WRITTEN PROBLEM = According to the thesis abstract, which sciences made up the group known in the Middle Ages as the "scientiae mediae"?

Posted on:1984-10-19Degree:Ph.DType:Thesis
University:University of Toronto (Canada)Candidate:LAIRD, WALTER ROYFull Text:PDF
GTID:2475390017463454Subject:Medieval history
Abstract/Summary:
"Scientiae mediae" was the common medieval name for a group of sciences each considered to be intermediate between natural philosophy and pure mathematics. Comprising astronomy, optics, harmonics, and sometimes mechanics, the intermediate sciences posed certain methodological problems within Aristotle's system of scientific demonstration as expressed in the Posterior Analytics. Of these problems the main two were (1) the relation of the intermediate sciences to pure mathematics and to natural philosophy, and (2) what it means for the intermediate sciences to know quia and pure mathematics to know propter quid. This thesis examines the solutions given to these and other problems surrounding the intermediate sciences by seven commentators on the Posterior Analytics from the thirteenth to the sixteenth century, namely Robert Grosseteste (ca. 1168-1253), Albertus Magnus (ca. 1200-1280), Thomas Aquinas (ca. 1225-1274), Aegidius Romanus (before 1247-1316), Walter Burley (ca. 1285-1347), Paul of Venice (ca. 1370-1429), and Jacopo Zabarella (1533-1589).;Through the writings of these commentators this thesis traces a continuous tradition of the intermediate sciences, a tradition begun by Grosseteste and which reached a high point with Aquinas and again with Zabarella. The texts and sources used by each commentator and his influence on later writers are treated in detail. Although the interpretations of various points differed, each of these commentators was committed to restricting the use of mathematics to its proper sphere while at the same time accounting for its obvious utility in the intermediate sciences.;By delineating the main trends in the medieval treatment of the intermediate sciences, this thesis provides a basis for future study of its implications not only for the practice of these sciences in the Middle Ages and for the increased use in the fourteenth century of mathematical techniques in natural philosophy, but also for the origin of the mathematical method of the seventeenth-century scientific revolution.

Click-target data
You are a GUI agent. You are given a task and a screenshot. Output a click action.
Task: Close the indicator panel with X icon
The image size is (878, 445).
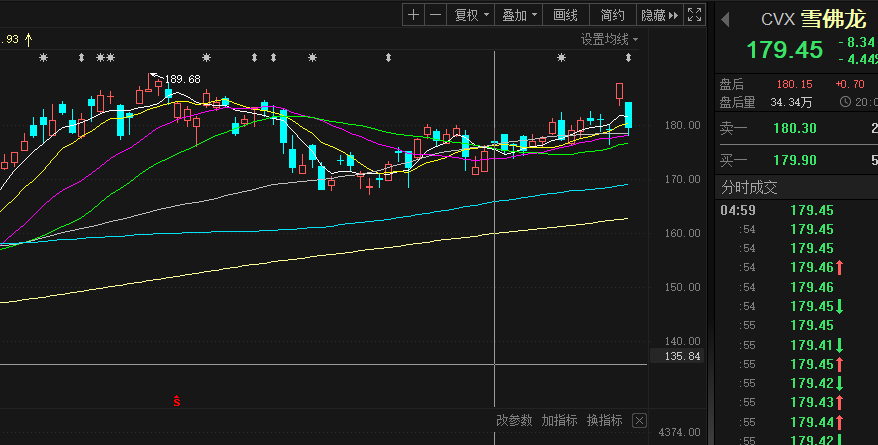click(x=640, y=420)
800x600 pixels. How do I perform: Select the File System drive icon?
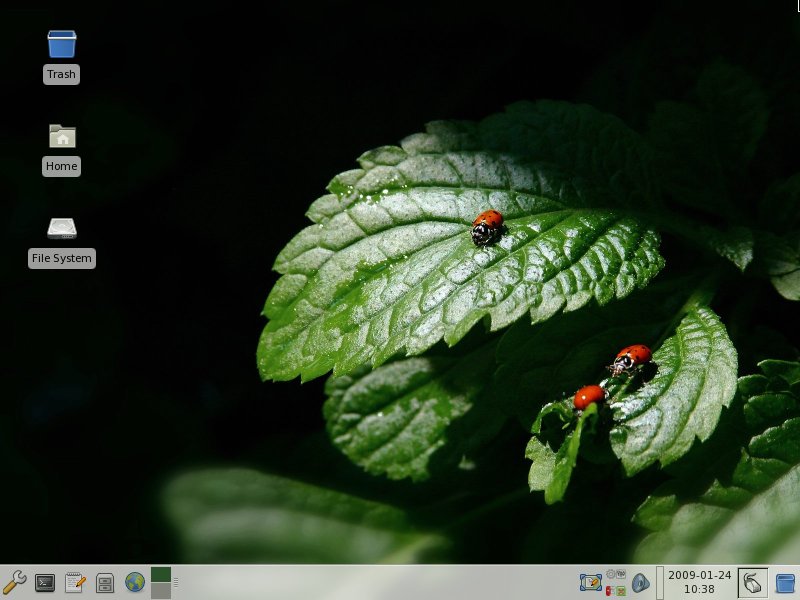coord(62,228)
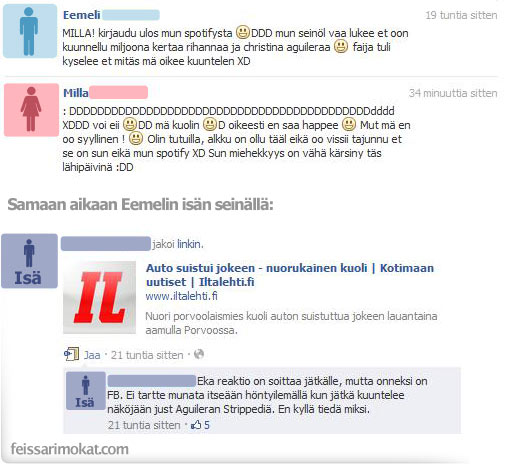
Task: Open Milla's profile name link
Action: click(76, 93)
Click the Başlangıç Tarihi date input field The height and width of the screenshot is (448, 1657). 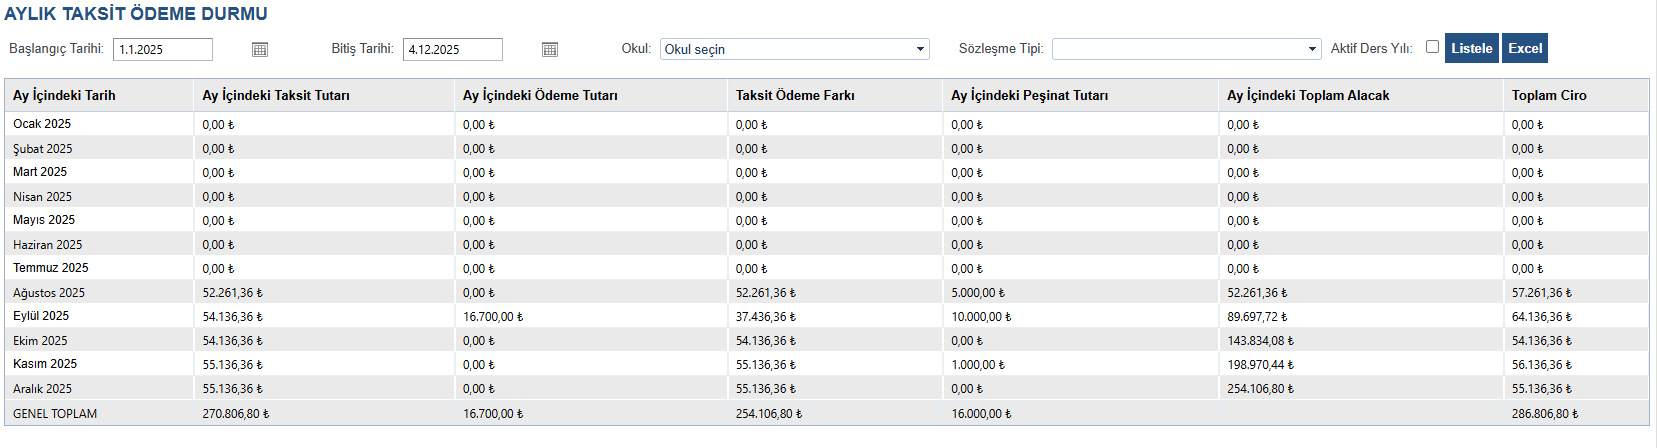coord(163,49)
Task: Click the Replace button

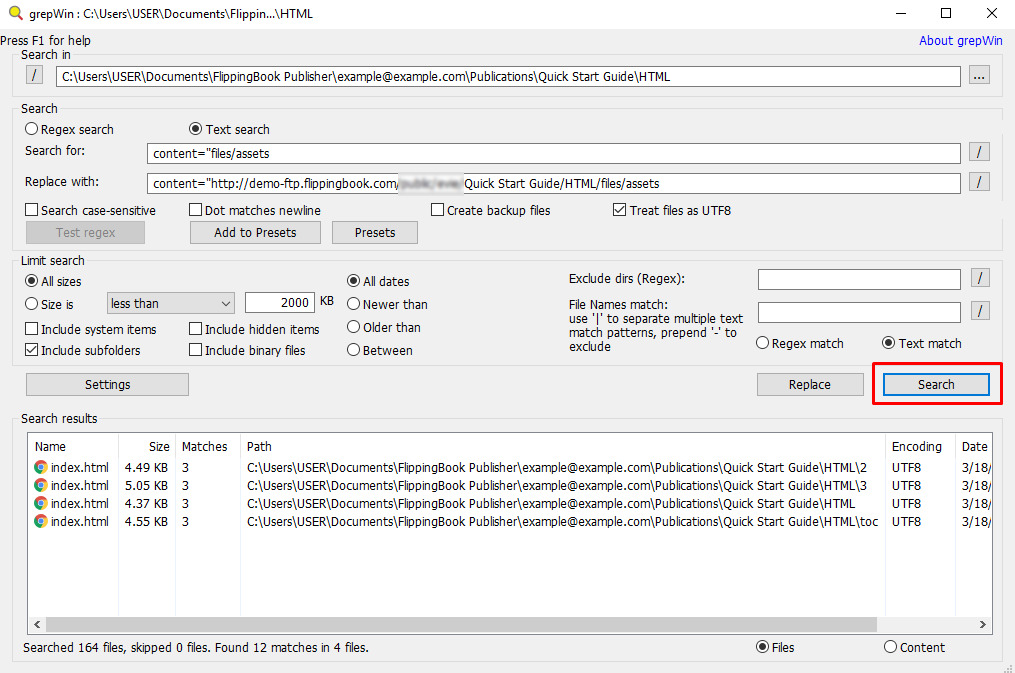Action: click(809, 384)
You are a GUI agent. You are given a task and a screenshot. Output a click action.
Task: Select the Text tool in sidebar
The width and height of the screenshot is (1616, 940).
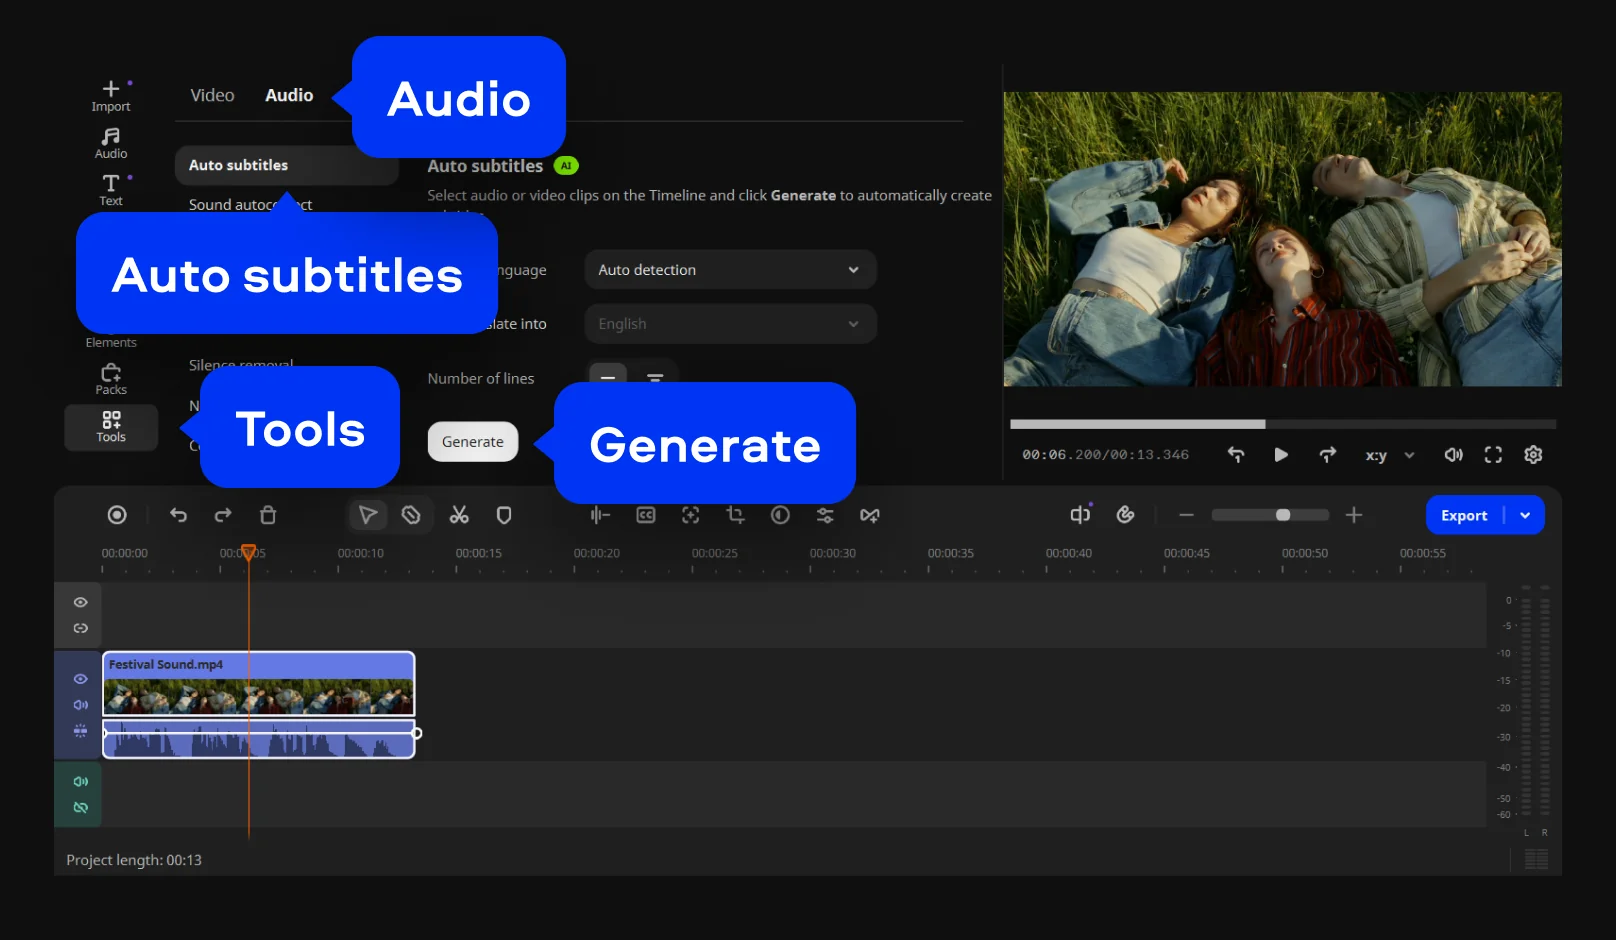(111, 190)
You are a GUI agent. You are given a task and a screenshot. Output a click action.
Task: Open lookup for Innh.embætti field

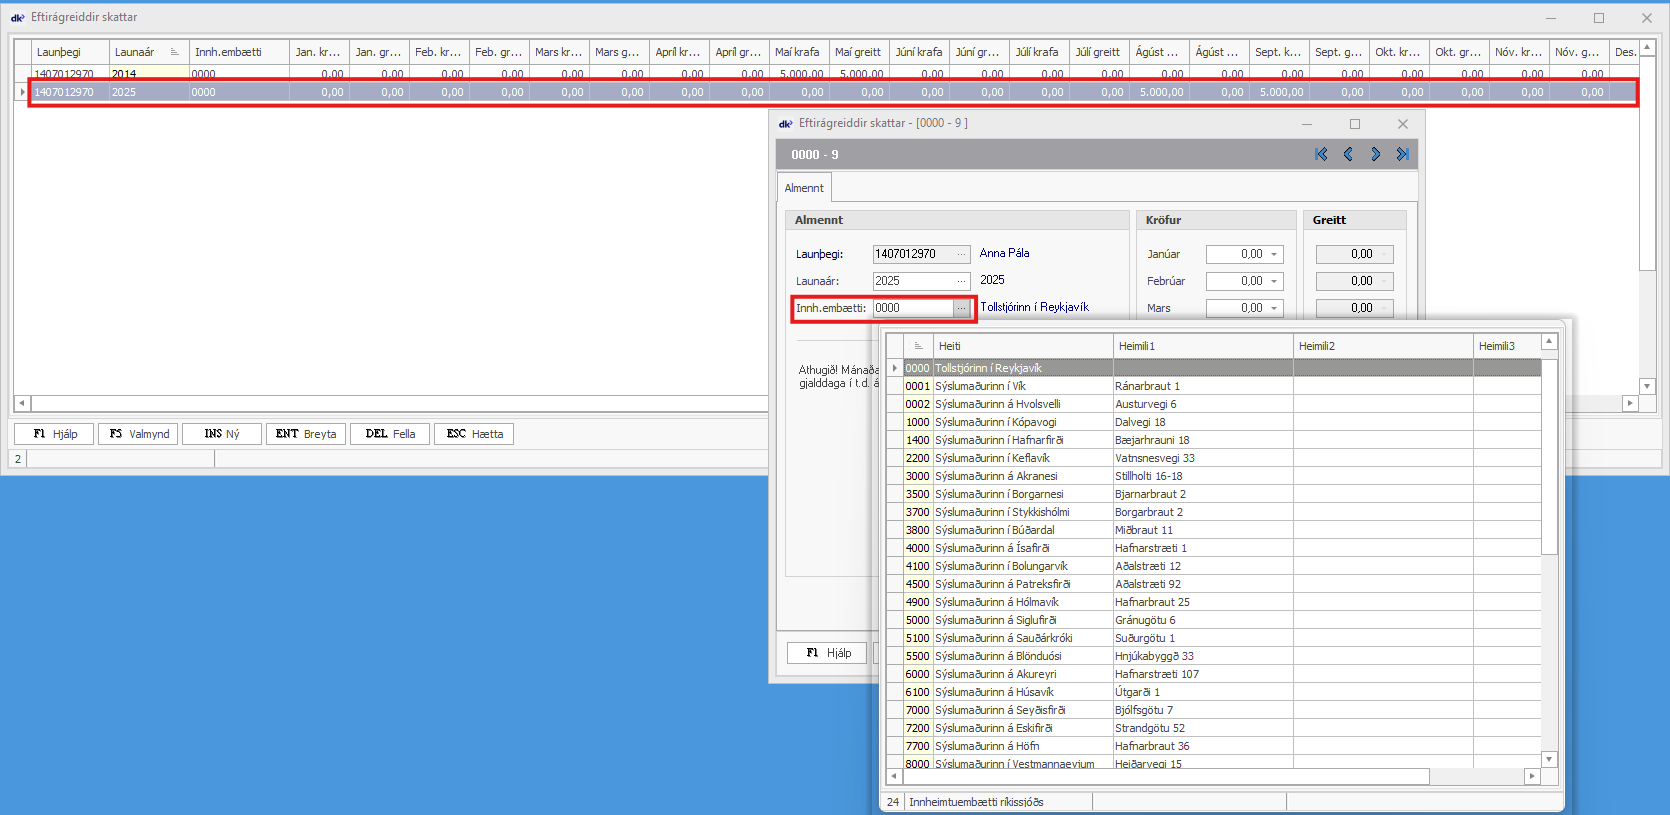point(961,308)
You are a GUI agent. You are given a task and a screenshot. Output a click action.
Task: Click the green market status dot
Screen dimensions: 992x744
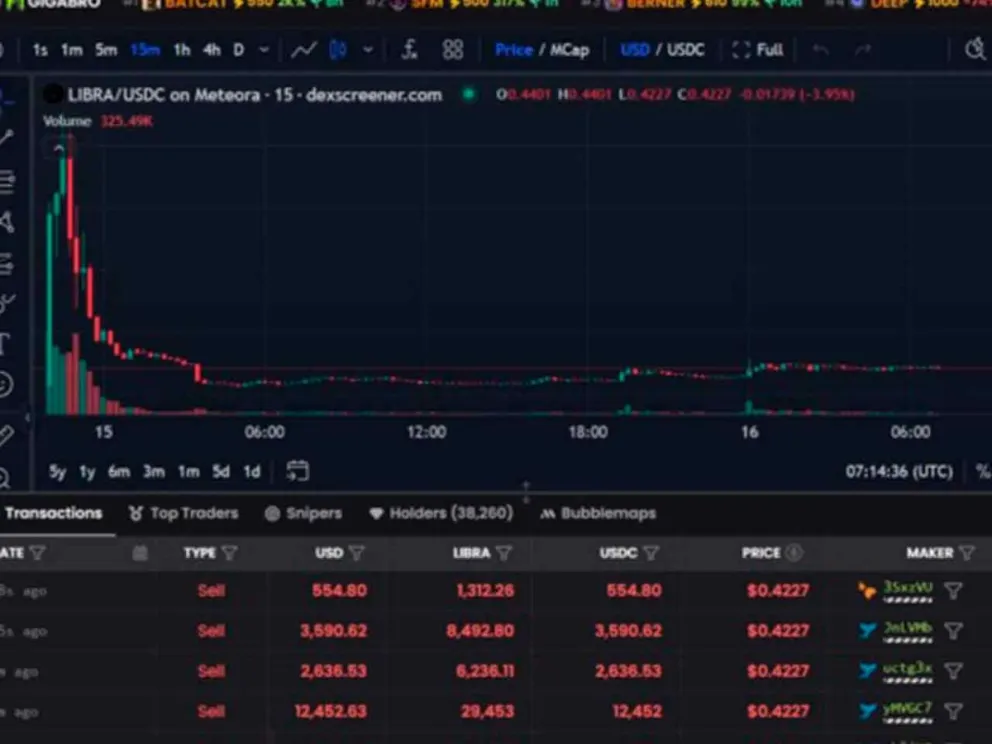tap(468, 95)
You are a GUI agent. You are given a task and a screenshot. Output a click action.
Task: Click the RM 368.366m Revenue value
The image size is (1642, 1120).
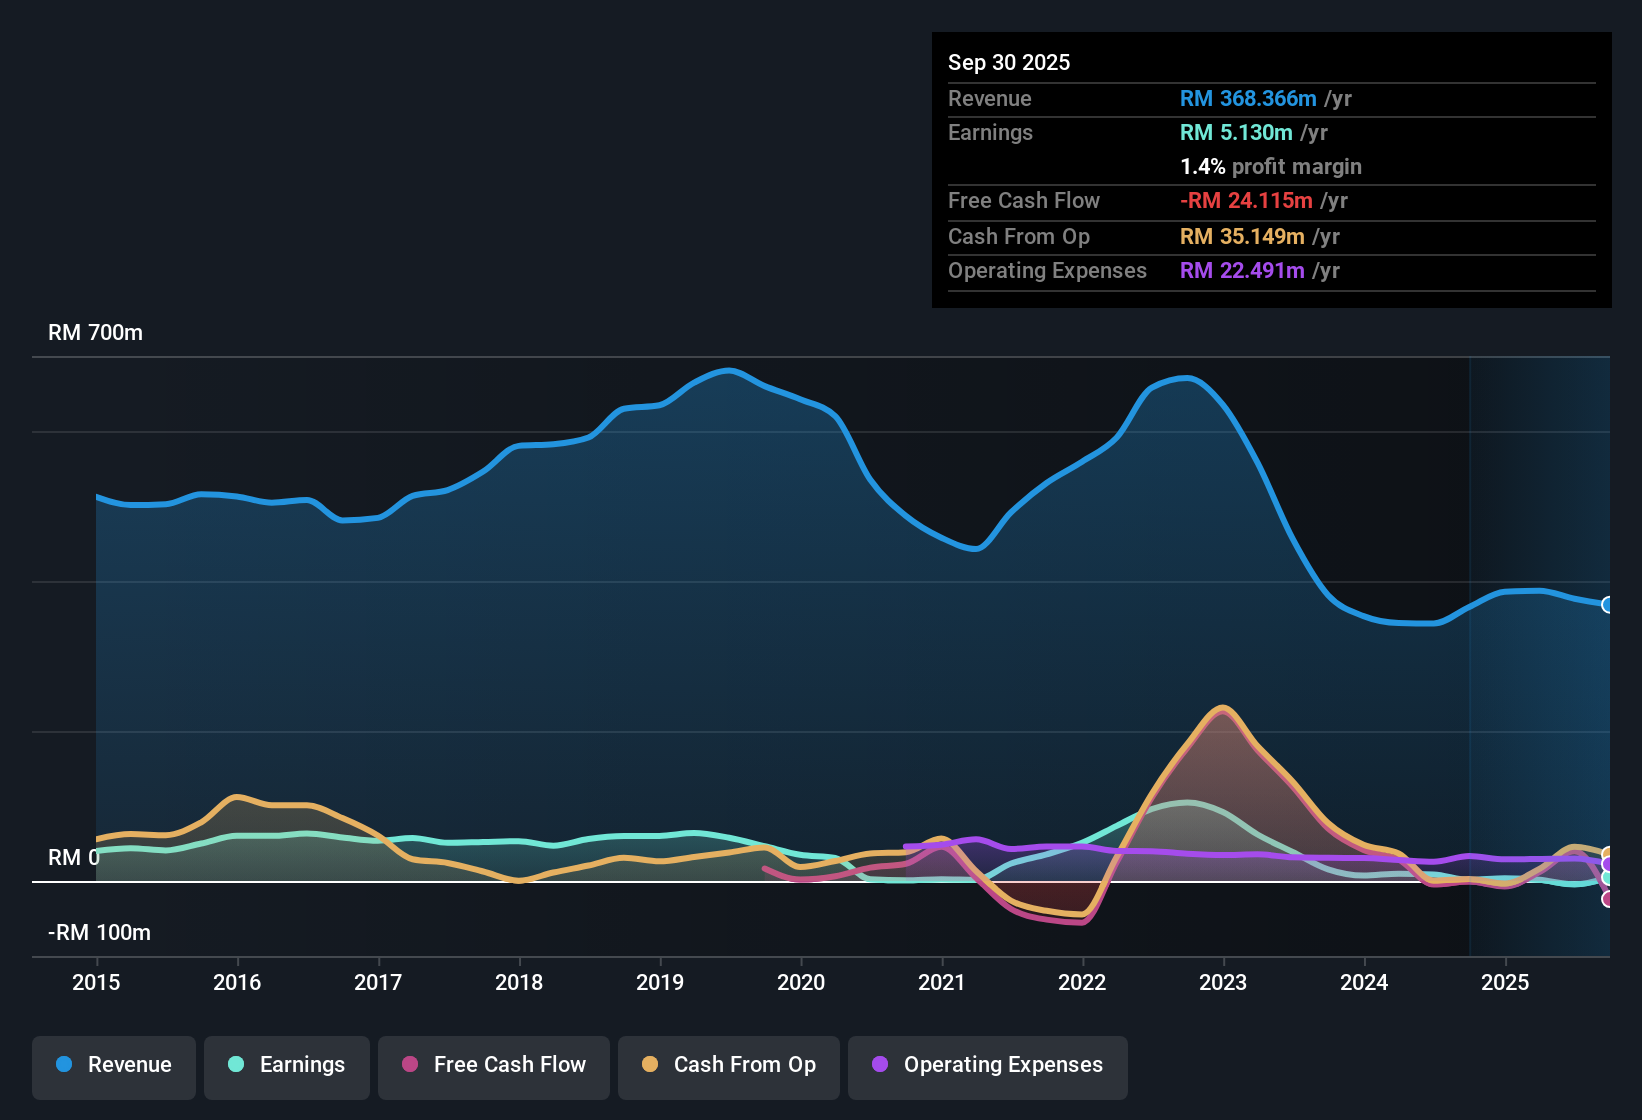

FINAL RESULT = Astronomy, optics, harmonics, and sometimes mechanics.